23 May Readers' Web 2.0 definitions

A couple weeks ago, I asked, “Just what is this Web 2.0?”
I’m not the only one who ponders the wide use of a phrase to label everything from start-ups (“Oh, that’s a Web 2.0 company”) to services (“Here’s another Web 2.0 site”) to a point on the technology evolution timeline (“we’re in the Web 2.0 era”).
Not surprisingly, the answers to my question were almost as varied.
For Romasha Roy Choudhury of Cynapse, Web 2.0 is, at its core “a marketing concept.” In a blog post, Choudhury writes, “The new Web has no direct implication to design or technology whatsoever. Things have been progressing in a pretty linear fashion, technology wise. What is now marked as Web 2.0 technology is not new at all, plain JavaScript, glorified.”

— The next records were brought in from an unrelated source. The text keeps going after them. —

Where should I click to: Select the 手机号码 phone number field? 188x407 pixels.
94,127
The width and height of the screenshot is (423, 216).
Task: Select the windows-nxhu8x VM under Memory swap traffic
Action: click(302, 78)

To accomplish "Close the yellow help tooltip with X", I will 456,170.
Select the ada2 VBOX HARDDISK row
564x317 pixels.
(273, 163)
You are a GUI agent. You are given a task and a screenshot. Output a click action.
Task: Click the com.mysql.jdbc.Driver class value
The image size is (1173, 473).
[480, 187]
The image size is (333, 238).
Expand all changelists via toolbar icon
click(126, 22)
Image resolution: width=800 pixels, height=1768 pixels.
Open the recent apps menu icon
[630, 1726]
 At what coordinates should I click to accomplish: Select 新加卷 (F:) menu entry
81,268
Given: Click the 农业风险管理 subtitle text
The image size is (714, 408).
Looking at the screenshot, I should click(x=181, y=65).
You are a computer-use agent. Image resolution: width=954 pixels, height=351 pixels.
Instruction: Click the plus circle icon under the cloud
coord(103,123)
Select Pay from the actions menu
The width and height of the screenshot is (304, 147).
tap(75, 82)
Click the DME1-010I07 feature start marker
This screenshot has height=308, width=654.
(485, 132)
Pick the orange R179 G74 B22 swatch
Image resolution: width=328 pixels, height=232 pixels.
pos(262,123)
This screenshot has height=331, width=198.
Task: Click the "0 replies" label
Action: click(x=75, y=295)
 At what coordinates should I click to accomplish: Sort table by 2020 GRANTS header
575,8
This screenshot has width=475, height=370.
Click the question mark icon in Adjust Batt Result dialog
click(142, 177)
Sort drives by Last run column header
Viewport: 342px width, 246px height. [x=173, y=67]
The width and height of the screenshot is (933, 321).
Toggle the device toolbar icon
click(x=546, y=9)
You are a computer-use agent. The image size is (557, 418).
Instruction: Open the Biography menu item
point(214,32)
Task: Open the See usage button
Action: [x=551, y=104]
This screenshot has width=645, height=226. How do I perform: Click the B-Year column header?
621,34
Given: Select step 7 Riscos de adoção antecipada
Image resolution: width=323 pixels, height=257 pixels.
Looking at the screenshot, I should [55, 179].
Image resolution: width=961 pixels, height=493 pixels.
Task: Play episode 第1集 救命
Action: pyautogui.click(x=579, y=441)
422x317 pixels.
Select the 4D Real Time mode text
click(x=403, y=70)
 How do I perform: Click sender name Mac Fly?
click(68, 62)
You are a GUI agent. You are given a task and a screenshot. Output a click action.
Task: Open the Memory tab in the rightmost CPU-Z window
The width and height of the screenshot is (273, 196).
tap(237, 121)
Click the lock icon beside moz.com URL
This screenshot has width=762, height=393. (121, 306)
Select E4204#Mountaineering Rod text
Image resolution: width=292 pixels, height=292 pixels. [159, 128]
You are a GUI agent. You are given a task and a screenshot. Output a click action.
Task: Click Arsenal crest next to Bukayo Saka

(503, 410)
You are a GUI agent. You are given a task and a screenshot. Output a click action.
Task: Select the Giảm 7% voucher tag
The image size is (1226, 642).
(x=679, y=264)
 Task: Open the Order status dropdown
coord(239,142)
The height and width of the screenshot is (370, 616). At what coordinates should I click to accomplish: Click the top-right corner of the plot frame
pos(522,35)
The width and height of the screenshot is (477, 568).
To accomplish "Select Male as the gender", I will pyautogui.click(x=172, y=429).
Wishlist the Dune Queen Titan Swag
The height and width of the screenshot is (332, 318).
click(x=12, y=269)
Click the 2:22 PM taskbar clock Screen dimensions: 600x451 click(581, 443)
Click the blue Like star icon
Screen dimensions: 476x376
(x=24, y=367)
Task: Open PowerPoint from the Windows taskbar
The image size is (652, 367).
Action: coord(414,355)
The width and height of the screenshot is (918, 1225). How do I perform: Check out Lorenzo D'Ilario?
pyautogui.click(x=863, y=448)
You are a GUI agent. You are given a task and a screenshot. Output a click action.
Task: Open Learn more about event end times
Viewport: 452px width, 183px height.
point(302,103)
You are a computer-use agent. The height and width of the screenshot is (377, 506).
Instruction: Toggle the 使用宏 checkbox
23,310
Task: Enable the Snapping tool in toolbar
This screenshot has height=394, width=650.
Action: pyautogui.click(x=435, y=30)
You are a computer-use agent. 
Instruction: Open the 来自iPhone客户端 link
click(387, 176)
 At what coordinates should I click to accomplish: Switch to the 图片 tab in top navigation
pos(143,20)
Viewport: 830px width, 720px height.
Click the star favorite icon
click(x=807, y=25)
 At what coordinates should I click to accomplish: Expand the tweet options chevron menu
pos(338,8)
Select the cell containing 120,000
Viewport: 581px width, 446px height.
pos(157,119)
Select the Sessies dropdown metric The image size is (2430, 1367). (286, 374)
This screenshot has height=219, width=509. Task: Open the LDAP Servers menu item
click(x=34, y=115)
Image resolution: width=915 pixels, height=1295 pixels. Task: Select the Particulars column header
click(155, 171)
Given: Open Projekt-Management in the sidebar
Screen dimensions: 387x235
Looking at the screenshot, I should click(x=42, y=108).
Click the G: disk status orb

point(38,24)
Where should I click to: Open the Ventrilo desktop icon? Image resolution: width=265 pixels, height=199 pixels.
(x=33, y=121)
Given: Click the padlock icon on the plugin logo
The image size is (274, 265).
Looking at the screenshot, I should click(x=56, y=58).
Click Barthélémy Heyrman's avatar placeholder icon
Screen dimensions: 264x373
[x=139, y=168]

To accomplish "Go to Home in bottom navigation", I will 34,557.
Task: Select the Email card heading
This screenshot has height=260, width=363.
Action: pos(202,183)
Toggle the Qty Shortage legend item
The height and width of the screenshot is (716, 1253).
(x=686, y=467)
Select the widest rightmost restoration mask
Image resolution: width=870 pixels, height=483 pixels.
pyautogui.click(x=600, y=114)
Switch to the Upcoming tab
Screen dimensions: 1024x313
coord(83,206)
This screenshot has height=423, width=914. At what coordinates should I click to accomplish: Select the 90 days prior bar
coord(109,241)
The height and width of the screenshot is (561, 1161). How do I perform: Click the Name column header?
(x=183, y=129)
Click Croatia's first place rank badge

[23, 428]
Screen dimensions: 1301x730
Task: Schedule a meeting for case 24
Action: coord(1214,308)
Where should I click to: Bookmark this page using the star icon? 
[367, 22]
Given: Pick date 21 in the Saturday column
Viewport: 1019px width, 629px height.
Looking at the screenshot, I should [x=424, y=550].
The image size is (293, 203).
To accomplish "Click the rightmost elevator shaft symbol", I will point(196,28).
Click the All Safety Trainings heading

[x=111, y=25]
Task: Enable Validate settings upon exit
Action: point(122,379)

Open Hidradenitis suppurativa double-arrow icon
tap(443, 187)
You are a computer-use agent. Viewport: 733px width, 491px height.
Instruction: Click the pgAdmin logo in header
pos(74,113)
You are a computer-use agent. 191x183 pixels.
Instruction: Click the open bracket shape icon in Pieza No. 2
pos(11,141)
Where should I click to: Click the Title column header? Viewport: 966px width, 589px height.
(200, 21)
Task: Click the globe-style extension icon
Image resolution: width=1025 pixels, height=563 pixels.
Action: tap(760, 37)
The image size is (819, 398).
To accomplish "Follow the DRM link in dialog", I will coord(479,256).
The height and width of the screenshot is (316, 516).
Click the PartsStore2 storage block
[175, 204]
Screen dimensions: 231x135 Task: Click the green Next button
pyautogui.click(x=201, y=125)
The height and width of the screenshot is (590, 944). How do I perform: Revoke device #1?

He makes a strong point that Web 2.0 is the achievement of what many have been seeking for a very long time: a simpler, more engaging experience with services that are useful and valuable.
Rachel Lyubovitzky of Adaptive Blue places emphasis on the specific application of the technologies, not merely the technologies themselves. Her take: Web 2.0 is “the next generation Web technologies focused on user collaboration, information sharing and improving user experience.”
Rachel adds “the challenge with coming up with a single comprehensive definition stems from the fact that there is no consensus on what was wrong with the original Web that the current Web 2.0 apps are looking to fix. Once we get a clear idea of what some of these shortcomings were, it would be crystal clear how today’s solutions pave the way for the better Web.”
The French – or at least one Frenchman – chimed in with a perspective that backs up Ms. Lyubovitzky’s definition. “Web 2.0 indicates Web sites where net surfers become actors and not only passive readers,” writes Sylvain Muller, a student at ESC-Rennes in Rennes, France. “It also implies an enhanced dimension of multimedia with podcasts and videos that are continuously more numerous (YouTube) and tend to replace written articles (CNET).”
Dharmesh Shah, however, threads the needle between the technology and the applications. “Web 2.0 is a combination some basic concepts that are identified with a `new generation’ of Web applications. These are different from the prior generation in two important ways:
1. These applications have some “social” component to them allowing communities of people to collaborate and create value.
2. These applications “expose” their data and services (or consume that of others) to allow unique combinations of applications to be created in a “composite” manner.
Note [that] I do not use the term AJAX when speaking of Web 2.0, as I think it is incidental to these applications. Sure, the applications need to be “easier to use” and provide a “rich experience” when compared to their predecessors, but that’s enough to make AJAX a *mandate* for Web 2.0″
Clearly, I’m not the only one struggling to answer the Web 2.0 question, and I was referred to a couple of interesting blog posts that tackled the question well.
Abel Quitoriano offers up a user’s perspective of Web 2.0 in his blog.
Even so-called Web 2.0 entrepreneurs wrestle with the question, as does Gibu Thomas, the CEO of DEMO 2006 demonstrator Sharpcast in two interesting posts. In the first, he makes an elegant argument that Web 2.0 “is about extending the power of native applications to the Web and to other devices, to deliver a seamless access to our entire workspace — not just our files.”
It’s a definition that works well for the products and services that Sharpcast is building, but I don’t think he’s being entirely self-serving, as evidenced in a follow-on post on the topic.
For all the dialog on this question, though, perhaps one bit of feedback nailed the Web 2.0 question best of all. Wrote David Cutler:
“Web 2.0 simply means that you are still alive and relevant on the Net.”